• [Supplied material]
****************************************

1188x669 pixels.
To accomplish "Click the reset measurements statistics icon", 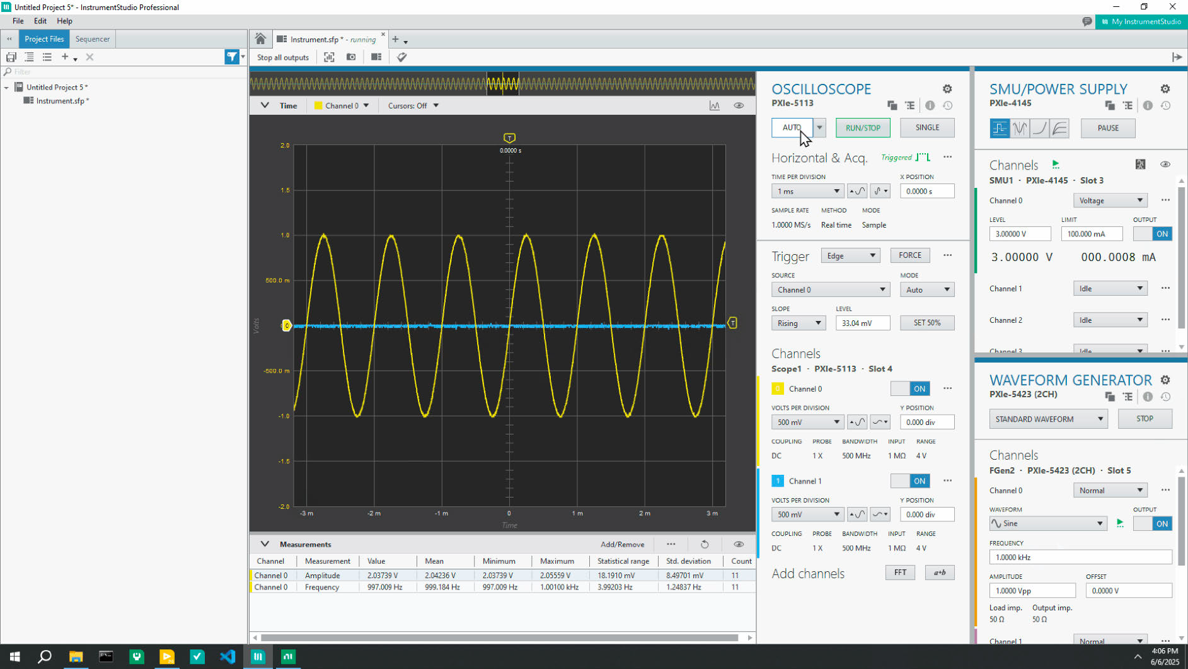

****************************************

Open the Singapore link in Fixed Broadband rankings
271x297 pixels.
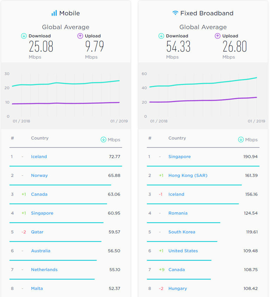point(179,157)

****************************************

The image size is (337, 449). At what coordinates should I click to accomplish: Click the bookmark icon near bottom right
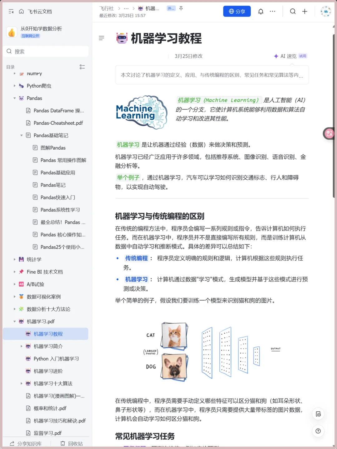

****************************************

• [Task directions] Go down the entries above from the line containing "1188x669 pixels." to the line containing "the reset measurements" and write out each line exactly, leaving pictures out.

• [Result below]
1188x669 pixels.
To accomplish "Click the reset measurements statistics icon", 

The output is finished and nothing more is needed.